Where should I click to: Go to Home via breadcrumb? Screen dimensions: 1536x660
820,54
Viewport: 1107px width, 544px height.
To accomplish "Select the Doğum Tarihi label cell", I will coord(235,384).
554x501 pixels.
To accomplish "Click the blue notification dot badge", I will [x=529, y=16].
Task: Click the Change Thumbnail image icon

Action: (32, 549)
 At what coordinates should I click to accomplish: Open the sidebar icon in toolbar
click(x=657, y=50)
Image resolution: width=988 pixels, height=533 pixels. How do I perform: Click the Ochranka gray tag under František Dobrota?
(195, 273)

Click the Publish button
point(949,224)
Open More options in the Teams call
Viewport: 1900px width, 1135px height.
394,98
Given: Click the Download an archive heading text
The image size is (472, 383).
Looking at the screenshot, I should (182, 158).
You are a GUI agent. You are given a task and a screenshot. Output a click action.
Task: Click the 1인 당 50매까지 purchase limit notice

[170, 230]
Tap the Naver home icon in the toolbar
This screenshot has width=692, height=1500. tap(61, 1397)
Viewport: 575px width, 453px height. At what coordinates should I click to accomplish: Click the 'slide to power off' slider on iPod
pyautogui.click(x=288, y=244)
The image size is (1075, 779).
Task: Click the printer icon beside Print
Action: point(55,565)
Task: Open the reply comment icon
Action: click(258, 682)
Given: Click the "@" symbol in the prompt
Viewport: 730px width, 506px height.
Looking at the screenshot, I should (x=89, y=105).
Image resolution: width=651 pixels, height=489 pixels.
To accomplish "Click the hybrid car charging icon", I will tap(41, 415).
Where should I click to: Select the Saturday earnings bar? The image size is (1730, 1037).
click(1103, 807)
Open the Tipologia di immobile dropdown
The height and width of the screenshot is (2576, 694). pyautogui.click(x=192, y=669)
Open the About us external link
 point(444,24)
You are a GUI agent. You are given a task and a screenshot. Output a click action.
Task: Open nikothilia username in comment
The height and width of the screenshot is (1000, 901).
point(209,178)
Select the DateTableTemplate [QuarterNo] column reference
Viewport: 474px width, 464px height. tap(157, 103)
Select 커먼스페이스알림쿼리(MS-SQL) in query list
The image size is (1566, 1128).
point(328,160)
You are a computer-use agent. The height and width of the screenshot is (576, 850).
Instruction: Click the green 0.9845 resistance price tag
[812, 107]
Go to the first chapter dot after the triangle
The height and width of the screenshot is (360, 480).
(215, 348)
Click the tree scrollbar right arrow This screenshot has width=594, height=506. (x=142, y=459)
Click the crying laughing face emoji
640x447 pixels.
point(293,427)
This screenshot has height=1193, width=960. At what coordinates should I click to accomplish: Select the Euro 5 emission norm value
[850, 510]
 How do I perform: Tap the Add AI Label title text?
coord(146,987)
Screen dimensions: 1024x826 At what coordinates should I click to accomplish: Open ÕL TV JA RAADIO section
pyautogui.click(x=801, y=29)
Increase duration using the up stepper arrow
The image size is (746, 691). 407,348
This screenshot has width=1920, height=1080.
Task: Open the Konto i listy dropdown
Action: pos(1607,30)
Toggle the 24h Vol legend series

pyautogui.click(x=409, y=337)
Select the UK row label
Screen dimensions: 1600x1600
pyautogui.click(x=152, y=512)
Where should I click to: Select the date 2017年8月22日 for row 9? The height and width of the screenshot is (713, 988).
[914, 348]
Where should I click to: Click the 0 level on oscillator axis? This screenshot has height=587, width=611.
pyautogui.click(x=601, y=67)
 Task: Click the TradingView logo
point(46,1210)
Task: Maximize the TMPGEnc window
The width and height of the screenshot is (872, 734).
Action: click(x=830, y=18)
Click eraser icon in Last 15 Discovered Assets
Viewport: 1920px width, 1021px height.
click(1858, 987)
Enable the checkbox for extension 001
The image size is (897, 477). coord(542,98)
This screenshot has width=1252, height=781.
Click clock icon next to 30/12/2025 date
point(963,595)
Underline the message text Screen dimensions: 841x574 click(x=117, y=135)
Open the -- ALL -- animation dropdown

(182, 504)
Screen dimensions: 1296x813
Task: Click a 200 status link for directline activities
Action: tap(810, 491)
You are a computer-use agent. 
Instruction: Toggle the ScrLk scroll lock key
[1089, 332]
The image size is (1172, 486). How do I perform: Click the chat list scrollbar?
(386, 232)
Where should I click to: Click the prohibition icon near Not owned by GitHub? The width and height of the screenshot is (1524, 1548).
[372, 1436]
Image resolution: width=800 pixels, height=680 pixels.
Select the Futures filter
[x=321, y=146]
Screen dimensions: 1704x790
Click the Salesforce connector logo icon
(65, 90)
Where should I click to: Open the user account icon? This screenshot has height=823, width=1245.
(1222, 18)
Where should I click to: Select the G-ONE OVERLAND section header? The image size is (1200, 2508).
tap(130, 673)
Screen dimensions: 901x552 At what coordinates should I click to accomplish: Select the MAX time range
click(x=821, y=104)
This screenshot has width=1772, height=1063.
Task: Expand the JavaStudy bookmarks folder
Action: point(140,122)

→ **Work to be completed**
From the listing above, determine how many lines contain "computer", then write only that number.

→ **Answer to this problem**
2